Begin Listing

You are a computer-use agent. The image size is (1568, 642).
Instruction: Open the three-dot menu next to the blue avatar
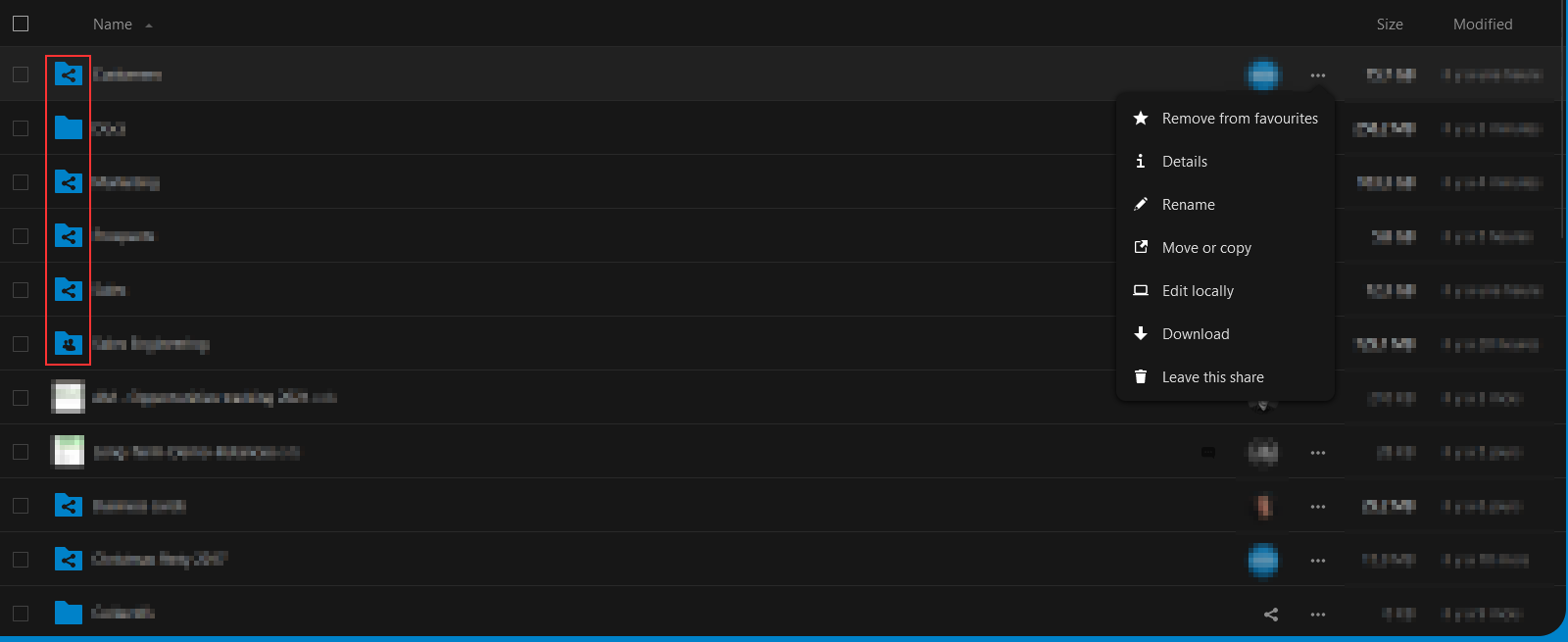point(1317,74)
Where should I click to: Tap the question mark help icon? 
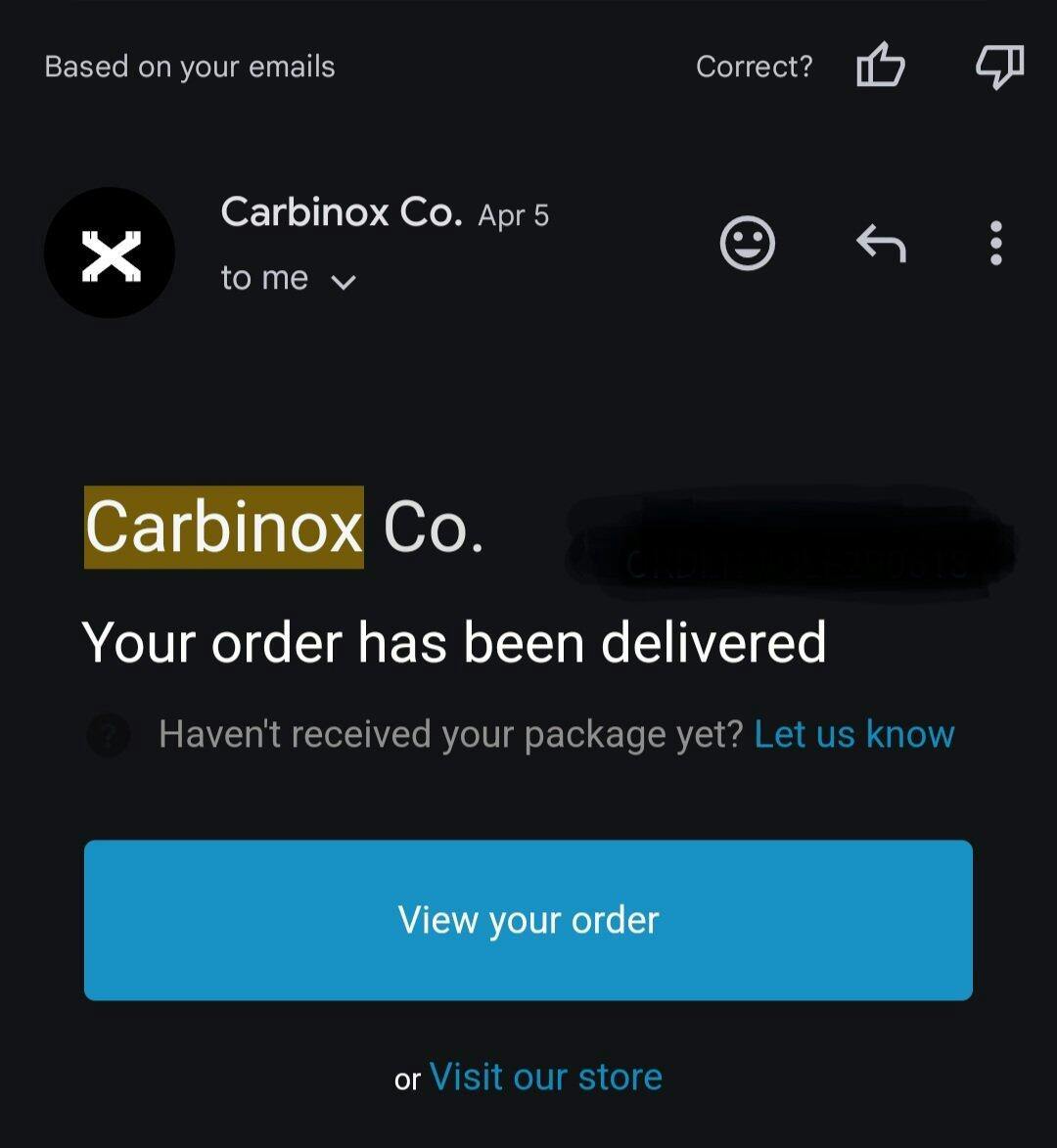(x=109, y=734)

End Listing

__What to work on__
Quote the listing above word for word, from the first line to the last, but leave out the pictures.

__Full answer__
You are a computer-use agent. The image size is (1568, 642).
Instruction: Open the three-dot menu next to the blue avatar
point(1317,74)
Where should I click to: Tap the question mark help icon? 
(x=109, y=734)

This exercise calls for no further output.